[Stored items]
►
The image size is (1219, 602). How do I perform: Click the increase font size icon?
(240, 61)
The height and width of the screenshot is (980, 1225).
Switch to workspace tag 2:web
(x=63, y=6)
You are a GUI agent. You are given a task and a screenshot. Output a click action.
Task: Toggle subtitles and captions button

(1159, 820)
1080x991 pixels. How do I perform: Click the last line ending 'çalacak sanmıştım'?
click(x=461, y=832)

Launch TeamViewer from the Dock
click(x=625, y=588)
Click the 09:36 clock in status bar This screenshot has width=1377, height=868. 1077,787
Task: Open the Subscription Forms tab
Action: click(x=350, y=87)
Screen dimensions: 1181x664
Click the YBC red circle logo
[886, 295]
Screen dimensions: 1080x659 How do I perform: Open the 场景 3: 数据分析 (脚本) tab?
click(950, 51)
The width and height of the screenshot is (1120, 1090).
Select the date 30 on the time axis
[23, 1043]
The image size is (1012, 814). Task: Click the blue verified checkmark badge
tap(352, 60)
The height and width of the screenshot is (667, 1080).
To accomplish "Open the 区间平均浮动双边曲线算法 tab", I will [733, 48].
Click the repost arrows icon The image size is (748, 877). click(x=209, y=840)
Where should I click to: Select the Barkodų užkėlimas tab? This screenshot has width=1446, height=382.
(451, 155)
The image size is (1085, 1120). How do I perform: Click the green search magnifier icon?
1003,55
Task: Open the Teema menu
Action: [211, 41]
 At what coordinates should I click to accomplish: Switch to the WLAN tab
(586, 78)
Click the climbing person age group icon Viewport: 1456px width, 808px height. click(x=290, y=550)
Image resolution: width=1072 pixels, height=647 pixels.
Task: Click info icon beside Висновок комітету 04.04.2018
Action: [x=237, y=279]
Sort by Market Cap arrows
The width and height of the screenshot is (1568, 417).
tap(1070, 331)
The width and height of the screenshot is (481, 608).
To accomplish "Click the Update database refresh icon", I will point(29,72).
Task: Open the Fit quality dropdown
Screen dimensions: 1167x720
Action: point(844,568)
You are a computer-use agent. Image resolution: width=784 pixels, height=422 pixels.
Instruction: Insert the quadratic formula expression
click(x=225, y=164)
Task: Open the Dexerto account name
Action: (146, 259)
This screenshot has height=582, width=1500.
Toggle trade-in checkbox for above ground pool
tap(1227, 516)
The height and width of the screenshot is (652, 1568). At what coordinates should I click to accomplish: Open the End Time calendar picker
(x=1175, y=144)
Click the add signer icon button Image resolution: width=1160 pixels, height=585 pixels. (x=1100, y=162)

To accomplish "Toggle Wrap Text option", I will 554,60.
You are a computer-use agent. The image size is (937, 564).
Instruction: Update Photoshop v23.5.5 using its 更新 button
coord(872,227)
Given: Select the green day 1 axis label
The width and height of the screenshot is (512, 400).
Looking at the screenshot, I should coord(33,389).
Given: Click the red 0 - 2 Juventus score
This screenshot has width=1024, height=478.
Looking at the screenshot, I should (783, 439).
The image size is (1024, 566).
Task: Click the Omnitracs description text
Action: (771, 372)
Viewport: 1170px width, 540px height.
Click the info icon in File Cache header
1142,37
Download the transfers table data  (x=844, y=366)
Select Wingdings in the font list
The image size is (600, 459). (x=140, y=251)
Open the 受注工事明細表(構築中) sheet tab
◄
Reproduce exactly the line that holds "Click the info icon in File Cache header", then every line after it, ending with the final line of the records above.

Click the info icon in File Cache header
1142,37
Download the transfers table data  (x=844, y=366)
Select Wingdings in the font list
The image size is (600, 459). (x=140, y=251)
Open the 受注工事明細表(構築中) sheet tab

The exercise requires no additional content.